Yes, I'd tend to agree, but I think you've left out the 'some believe that
good PRs are helpful/worthwhile'.
One thing I think I omitted from my previous suggestions of contributing factors to it done well are: the 'review/feedback' system needs to be part of a functioning, healthy company culture. If the culture is broke, so will the review/feedback be (eg, there's not much point in espousing a 'people are our most important resource' viewpoint if all your actions as a company actually contradict this). Read Steve Simpson on UGRs - good stuff.

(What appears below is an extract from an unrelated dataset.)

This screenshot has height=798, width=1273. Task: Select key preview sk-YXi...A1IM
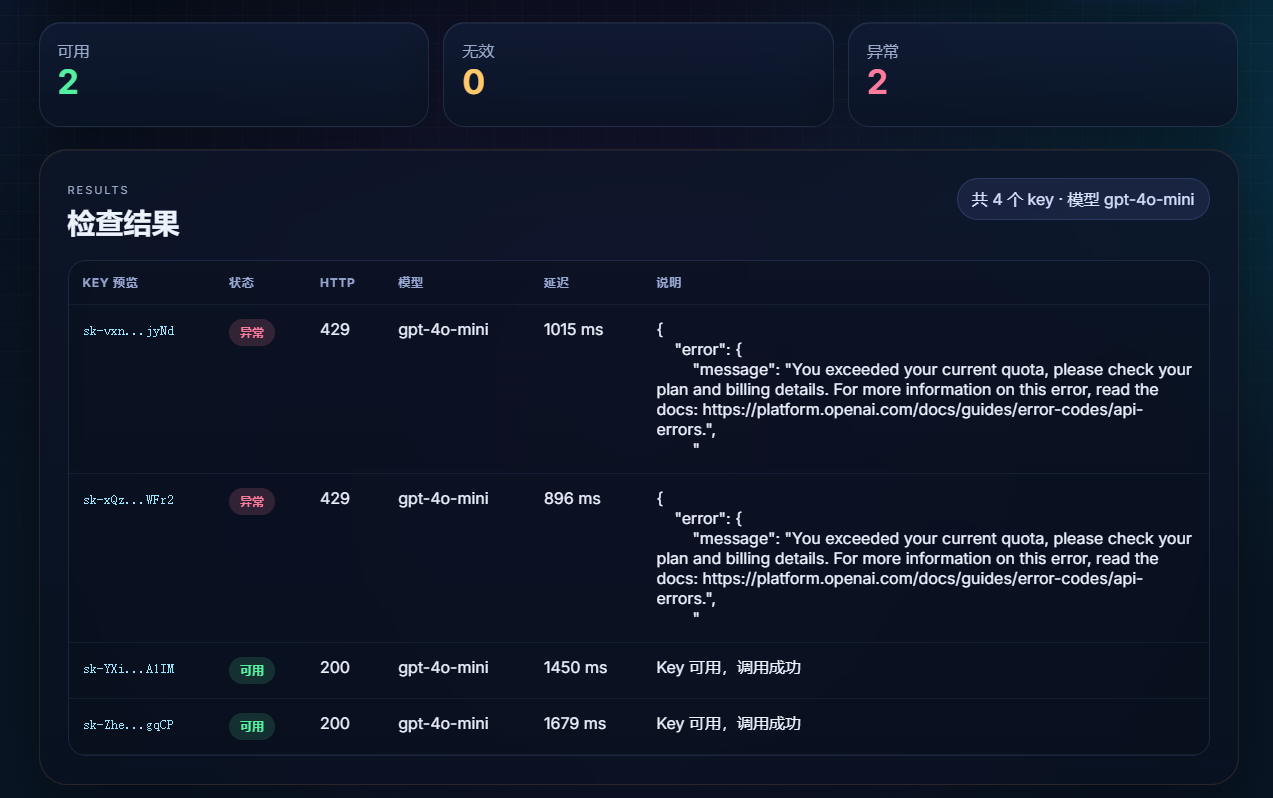pyautogui.click(x=128, y=669)
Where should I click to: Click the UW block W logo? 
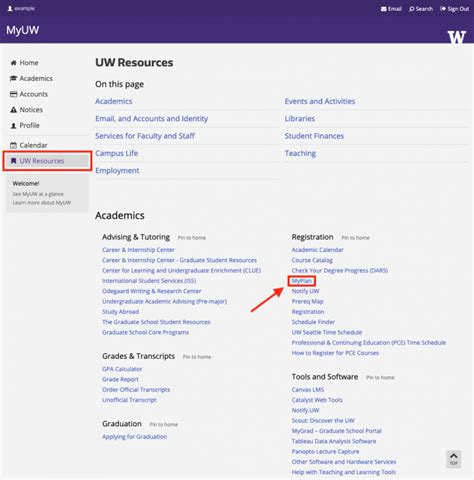pos(456,37)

OK, allow me to throw in a few more references:
- Jack Welch - very, very strong on the idea thing of getting the 'right' people; hard to argue with the results he got
- Jim Collins' Good to Great identified 'First Who, then What' as a critical part of the foundation for building an enduring great company
- Buckingham and Clifton have a lot of interesting things to say in Now, discover your strengths (manage by developing strengths, not focussing on weaknesses) and in First, Break all the rules discuss 'what the world's greatest managers do differently' (incl. how to define and manage for performance).
Finally, one large international company I worked with were very keen on Michael M Lombardo & Robert W Eichinger: the l Lominger system. And their people almost universally were
pleased with the system. Not cheap apparently, but I remember being struck by an excellent book they had, which was very helpful in supporting the process, and providing really practical examples of how to improve. And oh yes, were they keen on objective (vs subjective) reviews!